◆ DATA SUPPLIED:
****************************************

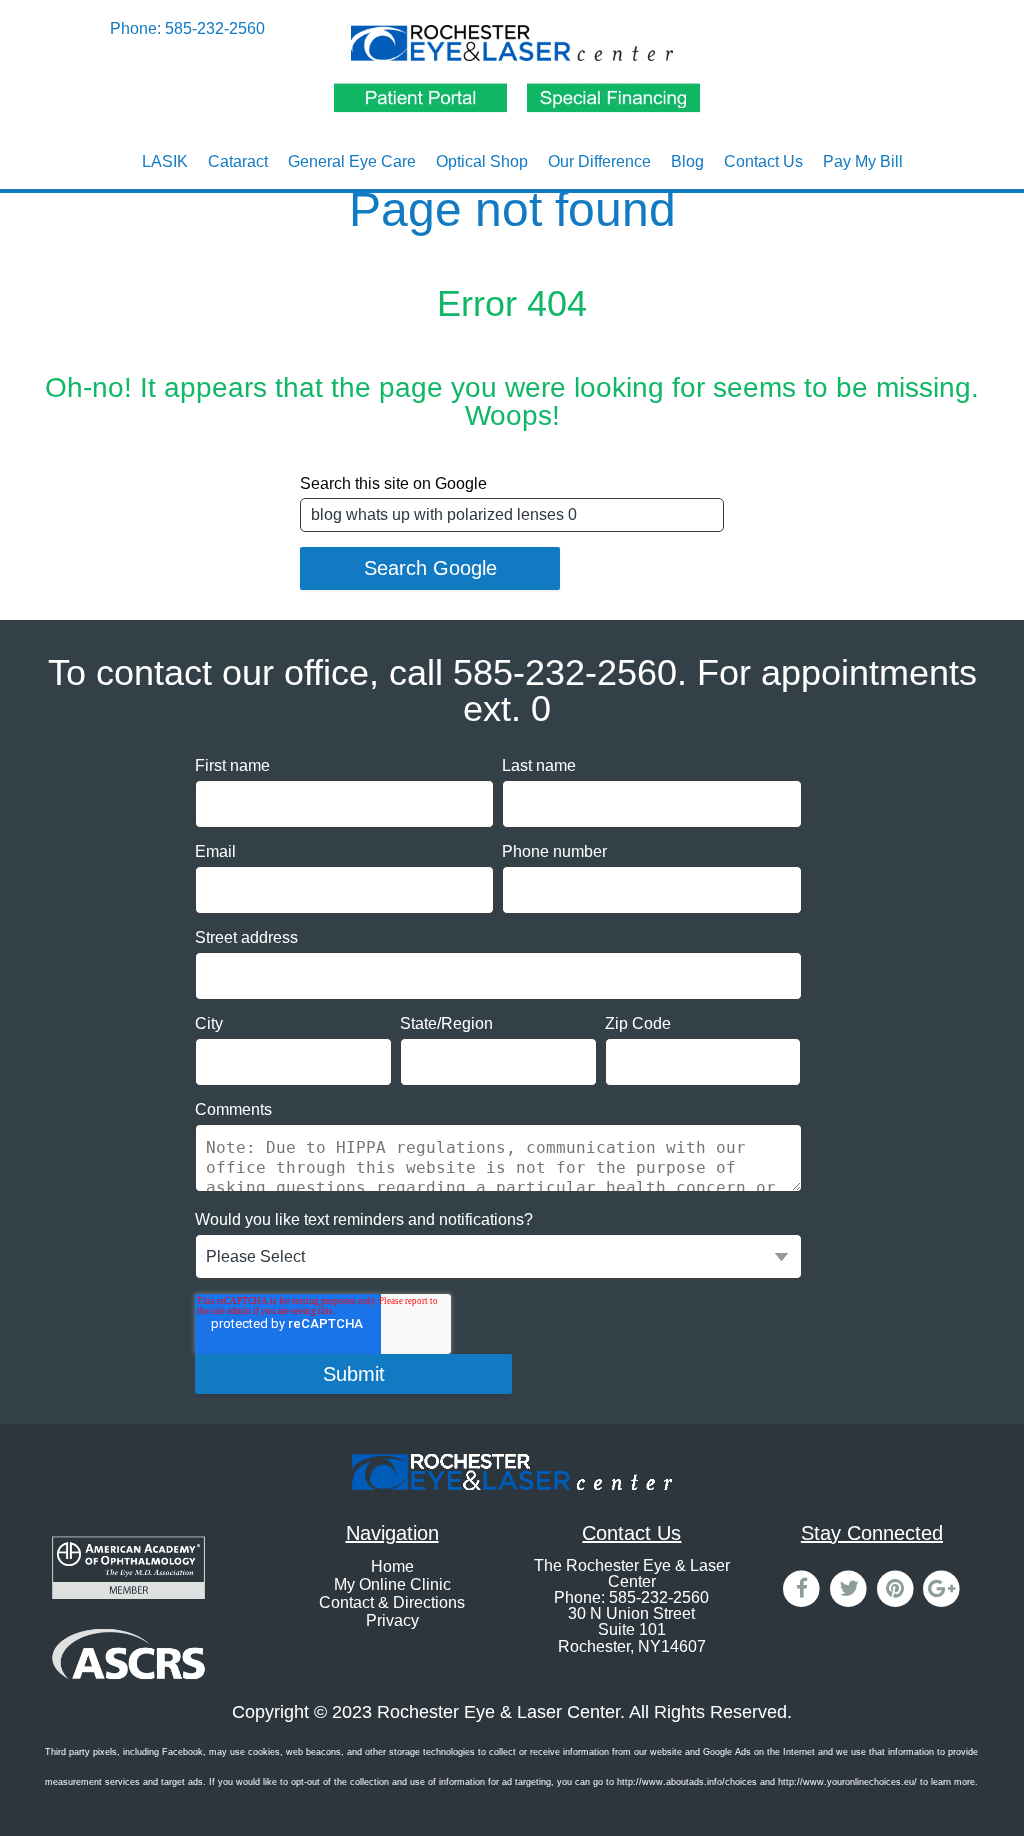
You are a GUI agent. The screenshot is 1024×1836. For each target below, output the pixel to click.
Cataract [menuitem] (238, 161)
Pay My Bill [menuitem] (863, 161)
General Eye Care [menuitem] (352, 161)
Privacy (392, 1620)
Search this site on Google (393, 483)
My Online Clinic (392, 1584)
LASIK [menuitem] (165, 161)
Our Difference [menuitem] (599, 161)
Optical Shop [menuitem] (482, 161)
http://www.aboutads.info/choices (687, 1782)
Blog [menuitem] (687, 161)
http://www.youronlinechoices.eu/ (847, 1782)
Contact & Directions (392, 1602)
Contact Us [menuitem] (763, 161)
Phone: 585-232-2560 (187, 28)
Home (392, 1566)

****************************************

◆ WHAT THE TASK REQUIRES:
Final part of the records: return the line that contains "Search this site on Google (393, 483)" and every line after it, exactly, with no other lines added.

◆ SOLUTION BELOW:
Search this site on Google (393, 483)
My Online Clinic (392, 1584)
LASIK [menuitem] (165, 161)
Our Difference [menuitem] (599, 161)
Optical Shop [menuitem] (482, 161)
http://www.aboutads.info/choices (687, 1782)
Blog [menuitem] (687, 161)
http://www.youronlinechoices.eu/ (847, 1782)
Contact & Directions (392, 1602)
Contact Us [menuitem] (763, 161)
Phone: 585-232-2560 (187, 28)
Home (392, 1566)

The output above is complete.